TL;DR: Having studied conflict in relationships for more than 15 years, Dr. Brian Baucom, an assistant professor of clinical psychology at the University of Utah, is easily the go-to expert on the subject.
Couples fight – that’s a given. But how and why does conflict happen, and how do our behaviors during those conflicts positively and negatively impact our individual well-being and the overall health of our relationships?
In his third year teaching clinical psychology at the University of Utah, Dr. Brian Baucom is dedicated to better understanding and informing others about these romantic inner workings.
The positive and negative side of conflict
The core of Baucom’s research is looking at conflict in relationships, particularly Integrative Behavioral Couples Therapy in marriage and dating relationships, from several aspects, excluding partner violence.
He examines how conflict happens in particular ways, what happens when conflict goes well or poorly, how conflict affects a relationship in the short term and long term and how conflict is a potential vehicle for intimacy.
“Relationships are just such an important part of life in terms of finding a meaning of life through our relationships, and it’s also really an important part of the fabric of life,” he said. “Above and beyond that, we are in all sorts of different relationships, and part of why I chose marriage and dating relationships is that they are a particularly salient and important relationship for many, many people.”
According to Baucom, the positive aspect of conflict is that it’s a process of reorganization. One person in the relationship is communicating with their partner that they are having an issue and would like to work out a solution together.
This type of open communication could create conflict, but it’s a type of conflict that implies change and has the potential to bring couples closer together if both partners are willing to be empathetic and understanding of each other’s needs.
When conflict doesn’t go well, it tends to be the flip side of that coin.
“In some form or fashion, there is a bit of a resistance to considering change.
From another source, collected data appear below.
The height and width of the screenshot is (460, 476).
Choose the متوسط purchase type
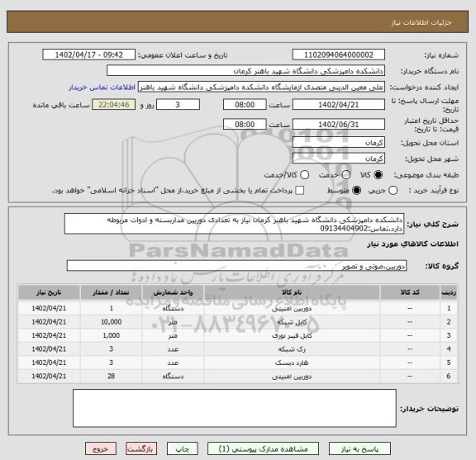point(356,191)
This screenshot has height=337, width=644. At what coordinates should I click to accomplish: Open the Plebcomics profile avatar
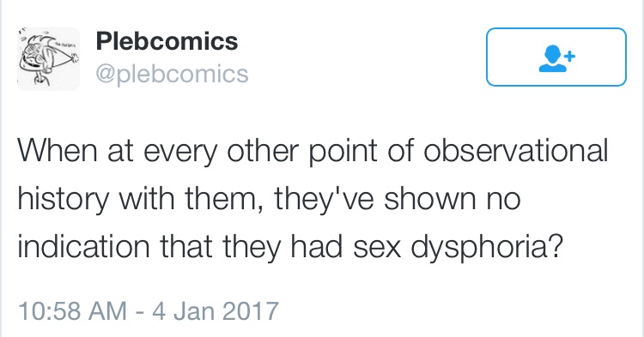(48, 59)
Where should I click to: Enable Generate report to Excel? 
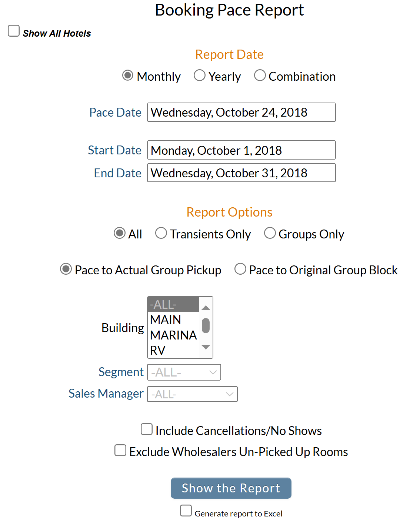point(186,510)
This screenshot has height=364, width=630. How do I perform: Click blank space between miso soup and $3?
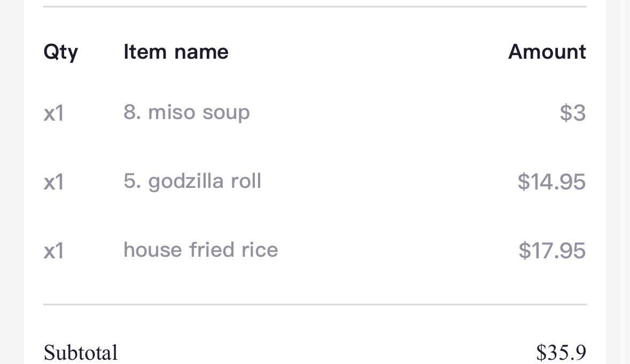(x=401, y=113)
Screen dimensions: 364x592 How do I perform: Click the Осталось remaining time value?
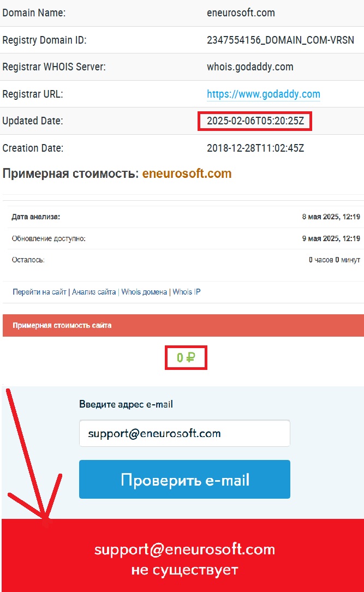pyautogui.click(x=334, y=260)
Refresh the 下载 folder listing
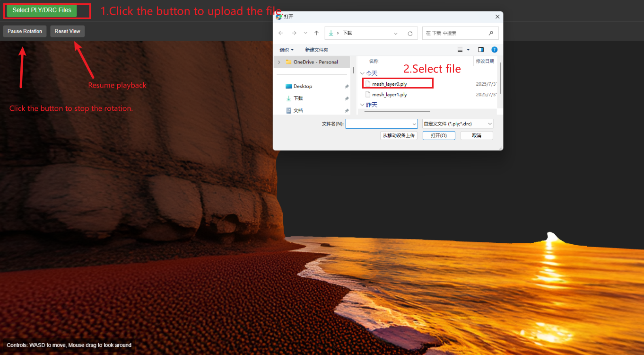Image resolution: width=644 pixels, height=355 pixels. pyautogui.click(x=410, y=34)
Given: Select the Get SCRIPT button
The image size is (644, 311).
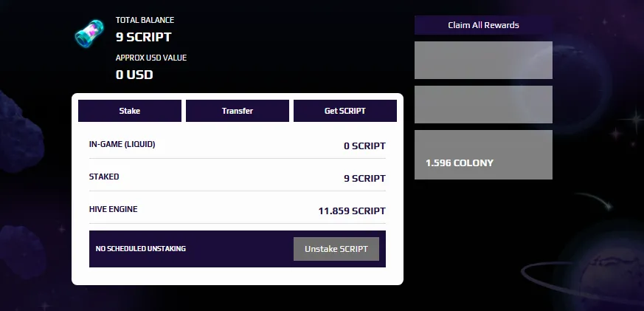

There’s typically a lot of invalidation or blame,” he said. “A lot of how we understand those less adaptive or maladaptive ways of dealing with conflict to take hold is through a process called coercion, which is what happens when one partner uses emotional pressure to get the other to agree to make some kind of a change.”
“The idea is that coercion results in a cycle where we respond to our partners in ways that make things better in the short term, but in doing so, it makes them more problematic in the long term,” he continued. “For example, if one partner nags the other and the other partner does what he or she is nagged to do, that process makes it more likely that nagging will happen again in the future because the nagging partner got what he or she wanted and the partner being nagged was able to end the nagging, at least for the time being.”
The role therapy plays in conflict
Part of Baucom’s research that has gained significant attention focuses on the factors related to couples doing well or less well when they receive different kinds of therapy.
What is most compelling about this work is Baucom and his colleagues found there are two different ways of interacting during conflict that can produce positive and negative outcomes for couples.
One has to do with how much emotional arousal is being expressed, and the other one has to do with how spouses ask for change.
“What we found is that folks who are somewhat unhappy with their spouse… then that’s the effect that you find, so when they’re less aroused or distressed during conversation, that’s associated with greater likelihood of a good outcome,” he said.
“What we found for really highly distressed couples is actually that there’s a flip-flop such that if you’re not aroused, that’s associated with a negative outcome,” he continued.
Taking his research to the next level
Baucom’s next research task is to take advantage of developments that have been spurred on by the Affordable Care Act (ACA) or Obamacare.
When Obamacare passed, there was a big focus on new sensing and monitoring devices that will help doctors better manage chronic disease when patients are away from the hospital.
Where Baucom and his colleagues come into play is they can now use these devices, with approval from doctors and patients, to monitor the daily lives of couples in a more controlled setting – something they can’t get in a therapy session.
“We can now study you as you go through your day-to-day lives, and that gives us different insights into when and how conflict happens,” he said. “It gives us a very different way to ask some similar questions but that are more situated in how couples actually live their lives.”
All in all, Baucom believes his past, current and future work will continue to shed light on the variety of factors that influence conflicts in relationships.
“The way I hope that it can be helpful is by helping people understand why things happen the way they do in relationships,” he said.